Has not been well.
Plans a geological trip to Glen Roy in Scotland.
Thanks WDF for remembering the crossing of animals, CD's "prime hobby". "I really think some day I shall be able to do something on that most intricate subject species and varieties."
36 Grt. Marlbro'
My dear Fox
I have been in great trepidation for the last fortnight at the thoughts of receiving a letter from you: for the fossils only came to my house three days since. The casts were to have come yesterday, but have not yet. I do not doubt, however, I shall have them directly.— My chief object in writing now is to tell you than in a week, or 10 days, or at most a fortnight I leave London for about five weeks, so that if you want the fossils & casts sent anywhere you must let me know at once, or leave them till the beginning of August, when I shall be back here.— Owen was annoyed at having been the cause of the delay: but in fact he is worked out of life & soul. He has sent me a letter to forward to you, which I have not done, thinking I would wait, till I heard, whether you chose to have the fossils sent to you; or what plan was decided on.—
Although I was in great fears at seeing your handwriting until I had the fossils safe
& sound, yet I have at the same time been wishing very much to hear how
Delamere gets on.— You must give up an hour of one of
your solitary evenings, (for I suppose M
I have not been very well of late, which has suddenly determined me to leave London earlier than I had anticipated. I go by the steam-packet to Edinburgh.—take a solitary walk on Salisbury crags & call up old thoughts of former times then go on to Glasgow & the great valley of Inverness,—near which I intend stopping a week to geologise the parallel roads of Glen Roy, —thence to Shrewsbury, Maer for one day, & London for smoke, ill health & hard work.—
Catherine came back yesterday from Paris, where she has been staying with party of Wedgwoods for a month— She stays a week in London & then returns <to> Shrewsbury.—
I am going today to dine at the great Herschel dinner, which you probably will have seen announced in the Papers.— it will, I am afraid be stupid but I trust Sir J. will give us some account, of his discoveries.—
My journal will not be out until the Autumn, I am crawling on with the geology,—but the Zoological parts murder much of my time.—
I am delighted to hear, you are such a good man, as not to have forgotten my questions about the crossing of animals. It is my prime hobby & I really think some day, I shall be able to do something on that most intricate subject species & varieties.

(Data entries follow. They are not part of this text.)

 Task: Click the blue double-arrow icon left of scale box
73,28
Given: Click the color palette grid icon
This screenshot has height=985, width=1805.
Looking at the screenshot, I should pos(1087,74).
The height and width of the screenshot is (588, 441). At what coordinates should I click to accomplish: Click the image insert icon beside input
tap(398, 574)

Good Bye my dear old Fox— make a noble return to this excessively stupid letter, & tell me all the &cc of Delamere. Yours most Sincerely | Chas. Darwin
- f1 419.f1Fox had collected some fossil bones from freshwater beds on the Isle of Wight that were described by Richard Owen (see letter to W. D. Fox, [11 December 1837], n. 1).
- f2 419.f2Fox had become Rector of Delamere, Cheshire, in 1838.
- f3 419.f3See Autobiography, p. 53, for CD's unflattering recollection of Professor Robert Jameson's field lecture on the Salisbury Crags. CD's notes of the visit of 1838 are in DAR 5 (ser. 2): 33–8.
- f4 419.f4The parallel ‘roads’ or terraces on the slopes of Glen Roy were a geological puzzle of the time. CD, having seen apparently similar phenomena in South America, set out on 23 June 1838 to investigate them.
- f5 419.f5Sir John Frederick William Herschel, having just returned from South Africa, was much fêted for his astronomical discoveries. At Victoria's coronation (28 June 1838) he was made baronet.
- f6 419.f6CD refers to numbers of the Zoology for which he wrote notes. For Fossil Mammalia he contributed a geological introduction on where the fossils were found, for Mammalia and Birds the notes describe habits and ranges of the species.